How relational and non-relational database works?

  Relational Database (e.g. SQL) Non-Relational Database (e.g. DynamoDB)
Performance
  1. Databases are optimized for storage.
  2. Performance generally depends on the disk subsystem.
  3. Developers must know database implementation details.
  4. Developers and database administrators must optimize queries, indexes, and table structures in order to achieve peak performance.
  1. DynamoDB is optimized for computing.
  2. Performance mainly depends on underlying hardware and network latency.
  3. As a managed service, DynamoDB insulates you and your applications from these implementation details.
  4. Developers can focus on designing and building robust, high-performance applications.
Scaling
  1. It is easiest to scale up with faster hardware. It is also possible for database tables to span across multiple hosts in a distributed system, but this requires additional investment.
  2. Relational databases have maximum sizes for the number and size of files, which imposes upper limits on scalability.
  1. DynamoDB is designed to scale out using distributed clusters of hardware. This design allows increased throughput without increased latency.
  2. Customers specify their throughput requirements, and DynamoDB allocates sufficient resources to meet those requirements. There are no upper limits on the number of items per table, nor the total size of that table.
Data Access
  1. SQL (Structured Query Language) is the standard for storing and retrieving data.
  2. Relational databases offer a rich set of tools for simplifying the development of database-driven applications, but all of these tools use SQL.

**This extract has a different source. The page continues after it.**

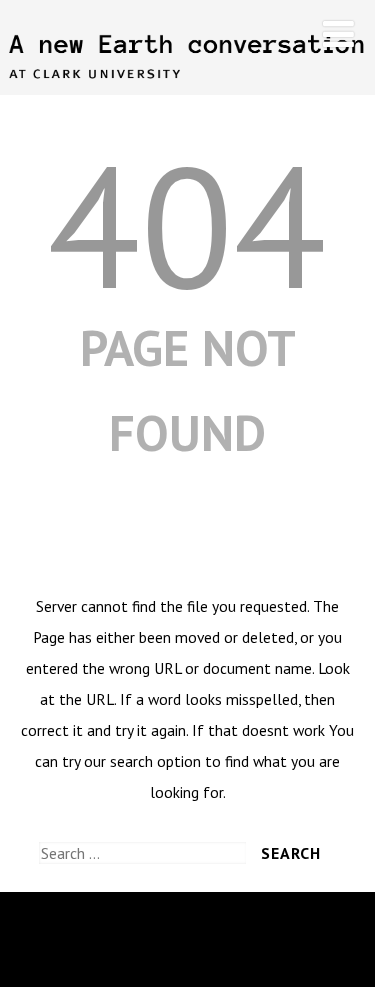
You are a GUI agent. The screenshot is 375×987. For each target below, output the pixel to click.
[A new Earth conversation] (187, 85)
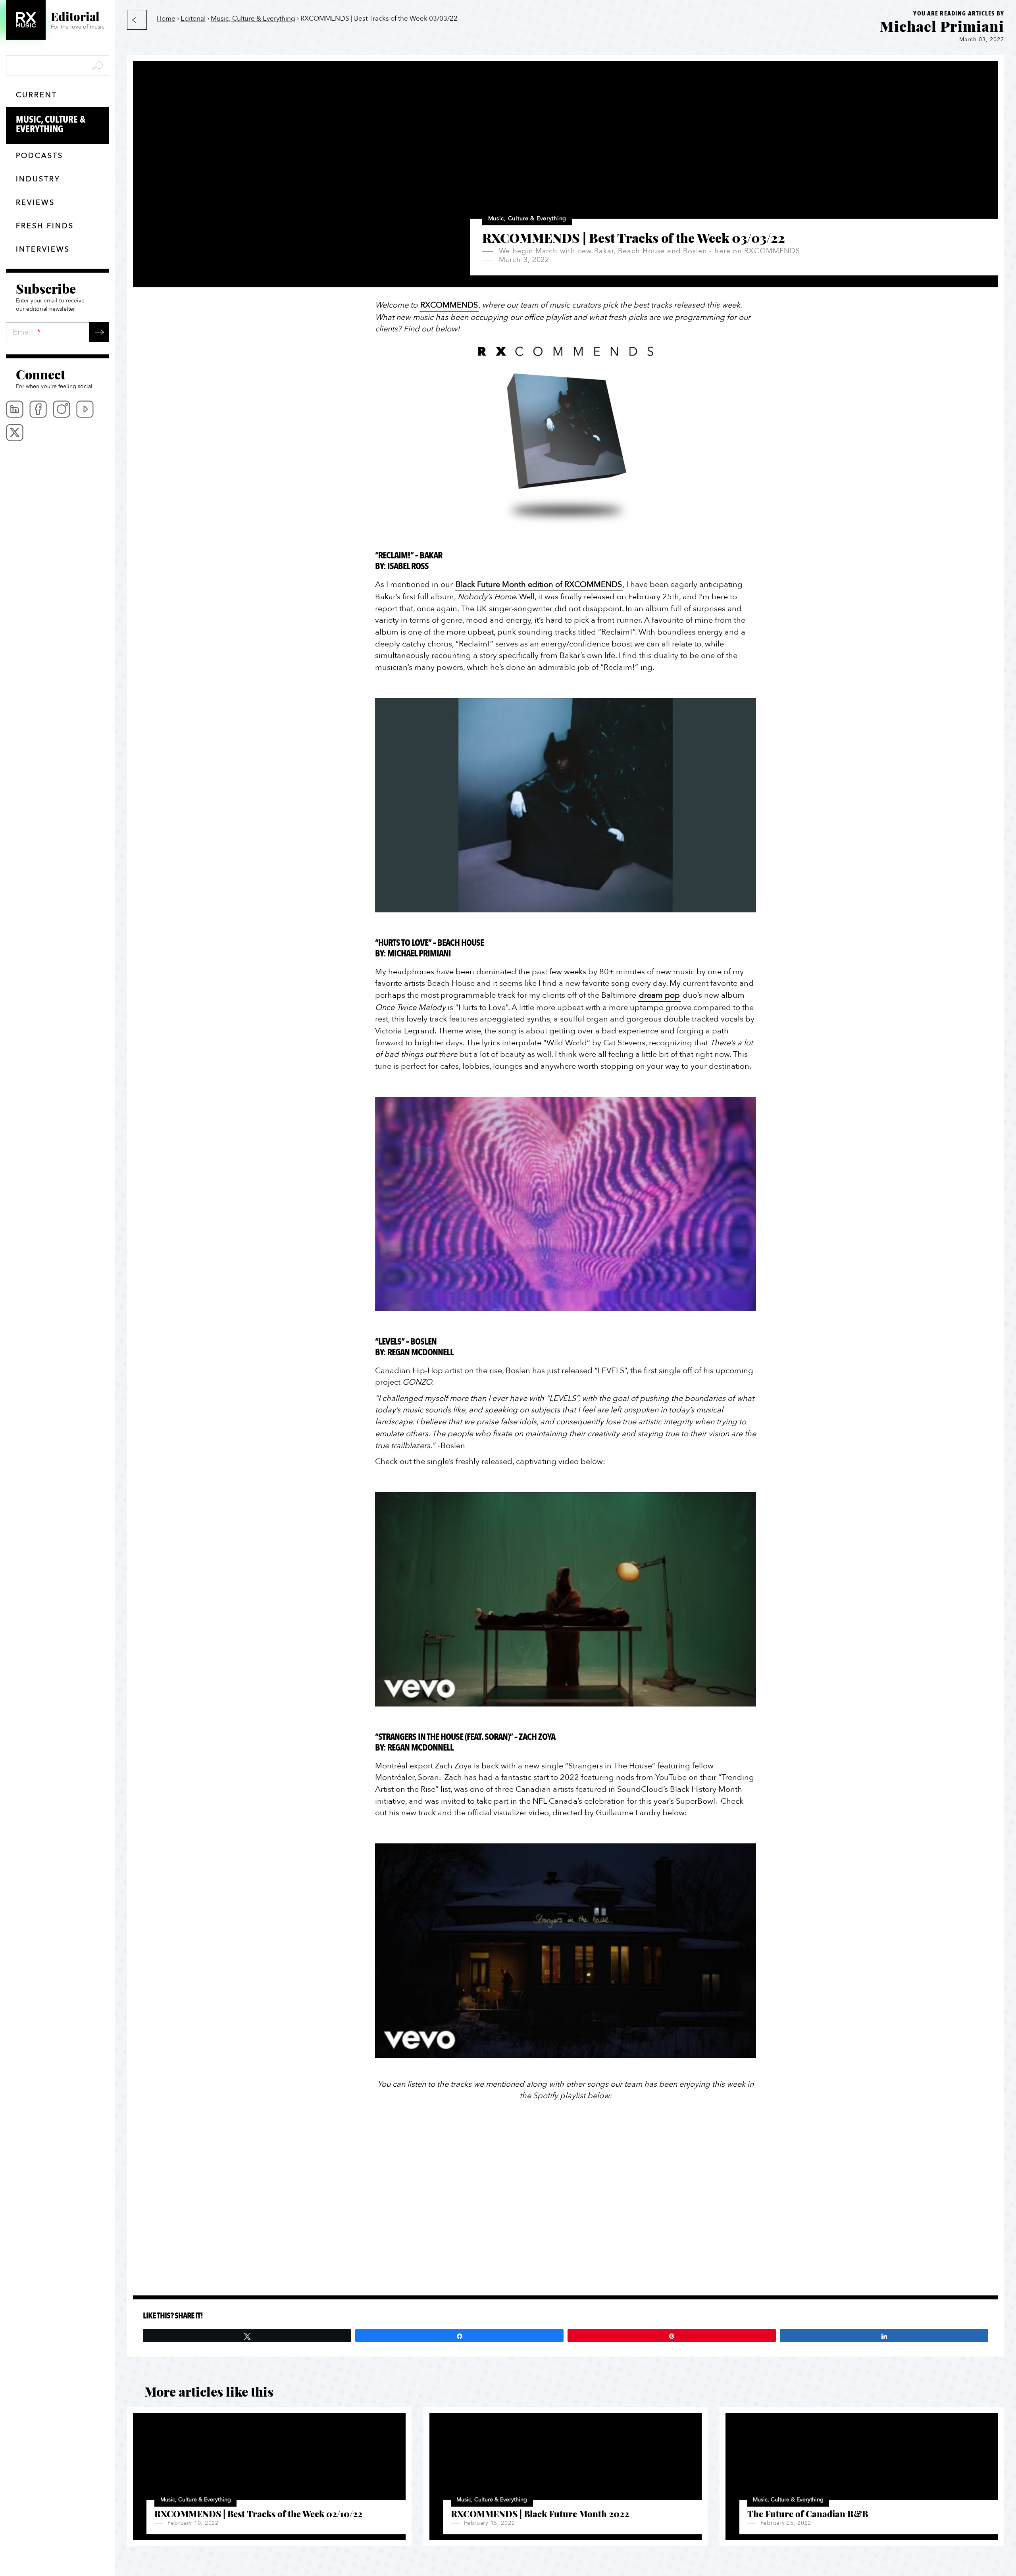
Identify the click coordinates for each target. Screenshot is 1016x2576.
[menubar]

  1. You can use the AWS Management Console or the AWS CLI to work with DynamoDB and perform ad hoc tasks.
  2. Applications can leverage the AWS software development kits (SDKs) to work with DynamoDB using object-based, document-centric, or low-level interfaces.
Data Model
  1. The relational model requires a well-defined schema, where data is normalized into tables, rows, and columns. In addition, all of the relationships are defined by tables, columns, indexes, and other database elements.
  1. DynamoDB is schemaless. Every table must have a primary key to uniquely identify each data item, but there are no similar constraints on other non-key attributes. DynamoDB can manage structured or semi-structured data, including JSON documents.
Optimal Workloads
  1. Ad hoc queries; data warehousing; OLAP (online analytical processing).
  1. Web-scale applications, including social networks, gaming, media sharing, and IoT (Internet of Things).
Tools for Accessing the Database
  1. Most relational databases provide a command line interface (CLI) so that you can enter ad hoc SQL statements and see the results immediately.
  1. In most cases, you write application code.
  2. You can also use the AWS Management Console or the AWS Command Line Interface (AWS CLI) to send ad hoc requests to DynamoDB and view the results.
Connecting to the Database
  1. An application program establishes and maintains a network connection with the database.
  2. When the application is finished, it terminates the connection.
  1. DynamoDB is a web service, and interactions with it are stateless.
  2. Applications do not need to maintain persistent network connections.
  3. Instead, interaction with DynamoDB occurs using HTTP(S) requests and responses.
Authentication
  1. An application cannot connect to the database until it is authenticated.
  2. The RDBMS can perform the authentication itself, or it can offload this task to the host operating system or a directory service.
  1. Every request to DynamoDB must be accompanied by a cryptographic signature, which authenticates that particular request.
  2. The AWS SDKs provide all of the logic necessary for creating signatures and signing requests. For more information, see Signing AWS API Requests in the AWS General Reference.
Authorization
  1. Applications can only perform actions for which they have been authorized.
  2. Database administrators or application owners can use the SQL 'GRANT' and 'REVOKE' statements to control access to database objects (such as tables), data (such as rows within a table), or the ability to issue certain SQL statements
  1. In DynamoDB, authorization is handled by AWS Identity and Access Management (IAM).
  2. You can write an IAM policy to grant permissions on a DynamoDB resource (such as a table), and then allow IAM users and roles to use that policy. IAM also features fine-grained access control for individual data items in DynamoDB tables. For more information, see Authentication and Access Control for Amazon DynamoDB.
Sending a Request
  1. The application issues a SQL statement for every database operation that it wants to perform.
  2. Upon receipt of the SQL statement, the RDBMS checks its syntax, creates a plan for performing the operation, and then executes the plan.
  1. The application sends HTTP(S) requests to DynamoDB.
  2. The requests contain the name of the DynamoDB operation to perform, along with parameters. DynamoDB executes the request immediately.
Receiving a Response
  1. The RDBMS returns the results from the SQL statement.
  2. If there is an error, the RDBMS returns an error status and message.
  1. DynamoDB returns an HTTP(S) response containing the results of the operation.
  2. If there is an error, DynamoDB returns an HTTP error status and message(s).